● **Action item**: In the records below, begin at the line containing "You are a computer-use agent. Screen dimensions: 768x433" and end at the line containing "You are a computer-use agent. Screen dimensions: 1280x800"; quote every line in that span exactly, including both boundary lines, and no others.

Stored data entries
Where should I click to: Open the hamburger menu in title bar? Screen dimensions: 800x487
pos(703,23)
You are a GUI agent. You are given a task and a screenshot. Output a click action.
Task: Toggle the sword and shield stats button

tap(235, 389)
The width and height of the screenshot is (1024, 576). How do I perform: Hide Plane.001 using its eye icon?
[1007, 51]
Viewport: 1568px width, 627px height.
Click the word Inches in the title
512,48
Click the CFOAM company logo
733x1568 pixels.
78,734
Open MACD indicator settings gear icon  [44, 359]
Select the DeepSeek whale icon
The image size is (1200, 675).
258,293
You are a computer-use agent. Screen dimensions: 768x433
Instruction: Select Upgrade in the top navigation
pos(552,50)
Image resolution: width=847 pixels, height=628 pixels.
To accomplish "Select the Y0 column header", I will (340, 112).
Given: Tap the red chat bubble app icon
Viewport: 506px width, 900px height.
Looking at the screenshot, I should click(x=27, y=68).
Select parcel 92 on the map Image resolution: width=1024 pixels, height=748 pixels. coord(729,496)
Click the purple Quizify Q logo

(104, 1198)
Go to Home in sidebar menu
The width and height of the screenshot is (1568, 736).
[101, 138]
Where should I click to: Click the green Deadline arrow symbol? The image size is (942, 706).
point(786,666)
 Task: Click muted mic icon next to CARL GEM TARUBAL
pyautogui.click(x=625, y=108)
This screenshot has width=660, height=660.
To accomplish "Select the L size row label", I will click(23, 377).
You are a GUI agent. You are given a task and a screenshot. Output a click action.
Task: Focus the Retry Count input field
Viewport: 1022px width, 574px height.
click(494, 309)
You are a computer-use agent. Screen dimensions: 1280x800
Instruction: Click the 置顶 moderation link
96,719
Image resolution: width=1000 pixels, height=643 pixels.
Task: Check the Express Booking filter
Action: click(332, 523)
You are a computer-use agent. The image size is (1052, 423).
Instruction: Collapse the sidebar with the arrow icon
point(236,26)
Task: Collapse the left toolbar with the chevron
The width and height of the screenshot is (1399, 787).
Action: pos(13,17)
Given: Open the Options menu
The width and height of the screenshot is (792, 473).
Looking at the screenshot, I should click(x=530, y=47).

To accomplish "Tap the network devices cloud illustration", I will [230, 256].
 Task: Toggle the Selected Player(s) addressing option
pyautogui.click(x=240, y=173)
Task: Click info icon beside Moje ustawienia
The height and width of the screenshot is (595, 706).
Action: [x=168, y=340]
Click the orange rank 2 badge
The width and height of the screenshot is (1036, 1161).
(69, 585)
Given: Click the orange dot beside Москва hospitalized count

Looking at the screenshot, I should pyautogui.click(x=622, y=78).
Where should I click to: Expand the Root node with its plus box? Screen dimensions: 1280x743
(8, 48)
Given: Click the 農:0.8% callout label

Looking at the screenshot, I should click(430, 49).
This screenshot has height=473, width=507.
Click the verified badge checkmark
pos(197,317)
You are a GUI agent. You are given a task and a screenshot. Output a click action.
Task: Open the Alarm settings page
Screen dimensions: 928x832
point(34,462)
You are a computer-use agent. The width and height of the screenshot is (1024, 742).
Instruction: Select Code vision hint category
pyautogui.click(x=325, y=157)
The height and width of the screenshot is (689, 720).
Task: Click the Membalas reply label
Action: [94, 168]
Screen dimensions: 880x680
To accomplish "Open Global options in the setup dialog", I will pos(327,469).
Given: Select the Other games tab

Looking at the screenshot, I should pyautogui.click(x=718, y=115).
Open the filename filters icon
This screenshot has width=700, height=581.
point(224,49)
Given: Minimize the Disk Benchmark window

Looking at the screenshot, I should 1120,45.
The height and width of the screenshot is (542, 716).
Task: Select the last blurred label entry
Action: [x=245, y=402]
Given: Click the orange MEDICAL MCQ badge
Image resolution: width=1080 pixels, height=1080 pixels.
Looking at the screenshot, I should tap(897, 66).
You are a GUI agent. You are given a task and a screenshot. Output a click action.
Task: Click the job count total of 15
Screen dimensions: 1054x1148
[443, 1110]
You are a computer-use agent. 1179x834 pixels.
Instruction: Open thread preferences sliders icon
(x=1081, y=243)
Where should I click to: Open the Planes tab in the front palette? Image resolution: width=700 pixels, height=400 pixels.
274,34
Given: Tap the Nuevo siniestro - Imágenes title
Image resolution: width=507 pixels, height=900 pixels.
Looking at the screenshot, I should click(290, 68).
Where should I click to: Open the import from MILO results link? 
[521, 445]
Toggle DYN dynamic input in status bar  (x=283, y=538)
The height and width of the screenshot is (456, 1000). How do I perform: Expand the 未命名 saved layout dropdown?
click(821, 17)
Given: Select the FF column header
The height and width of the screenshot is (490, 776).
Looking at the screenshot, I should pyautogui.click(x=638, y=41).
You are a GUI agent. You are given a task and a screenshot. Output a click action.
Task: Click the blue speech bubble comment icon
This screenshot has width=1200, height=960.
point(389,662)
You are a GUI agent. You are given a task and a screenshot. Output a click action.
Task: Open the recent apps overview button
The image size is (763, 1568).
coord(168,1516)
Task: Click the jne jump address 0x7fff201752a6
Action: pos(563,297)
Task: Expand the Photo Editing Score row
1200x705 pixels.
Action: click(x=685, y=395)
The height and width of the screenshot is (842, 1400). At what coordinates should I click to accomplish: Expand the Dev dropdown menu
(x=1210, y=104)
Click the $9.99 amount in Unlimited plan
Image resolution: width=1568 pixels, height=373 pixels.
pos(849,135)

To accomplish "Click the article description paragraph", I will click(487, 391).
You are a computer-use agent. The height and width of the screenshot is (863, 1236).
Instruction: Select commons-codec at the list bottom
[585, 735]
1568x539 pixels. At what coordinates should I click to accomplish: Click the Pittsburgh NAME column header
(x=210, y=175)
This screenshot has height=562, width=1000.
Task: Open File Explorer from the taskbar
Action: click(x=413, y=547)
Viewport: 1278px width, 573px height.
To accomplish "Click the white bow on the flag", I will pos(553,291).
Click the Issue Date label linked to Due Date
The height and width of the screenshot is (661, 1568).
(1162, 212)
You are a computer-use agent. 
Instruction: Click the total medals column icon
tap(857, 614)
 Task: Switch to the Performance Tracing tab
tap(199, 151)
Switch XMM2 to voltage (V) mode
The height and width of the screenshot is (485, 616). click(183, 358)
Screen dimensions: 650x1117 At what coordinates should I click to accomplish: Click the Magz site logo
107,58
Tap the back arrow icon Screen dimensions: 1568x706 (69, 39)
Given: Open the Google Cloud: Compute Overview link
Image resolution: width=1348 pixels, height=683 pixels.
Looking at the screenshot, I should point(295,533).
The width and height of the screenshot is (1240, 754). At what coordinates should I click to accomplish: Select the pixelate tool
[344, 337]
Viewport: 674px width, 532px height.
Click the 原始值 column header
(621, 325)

● **Your solution**:
You are a computer-use agent. Screen dimensions: 768x433
Instruction: Select Upgrade in the top navigation
pos(552,50)
Image resolution: width=847 pixels, height=628 pixels.
To accomplish "Select the Y0 column header", I will (340, 112).
Given: Tap the red chat bubble app icon
Viewport: 506px width, 900px height.
Looking at the screenshot, I should click(x=27, y=68).
Select parcel 92 on the map Image resolution: width=1024 pixels, height=748 pixels. coord(729,496)
Click the purple Quizify Q logo

(104, 1198)
Go to Home in sidebar menu
The width and height of the screenshot is (1568, 736).
[101, 138]
Where should I click to: Click the green Deadline arrow symbol? The image size is (942, 706).
point(786,666)
 Task: Click muted mic icon next to CARL GEM TARUBAL
pyautogui.click(x=625, y=108)
This screenshot has width=660, height=660.
To accomplish "Select the L size row label", I will click(23, 377).
You are a GUI agent. You are given a task and a screenshot. Output a click action.
Task: Focus the Retry Count input field
Viewport: 1022px width, 574px height.
click(494, 309)
You are a computer-use agent. Screen dimensions: 1280x800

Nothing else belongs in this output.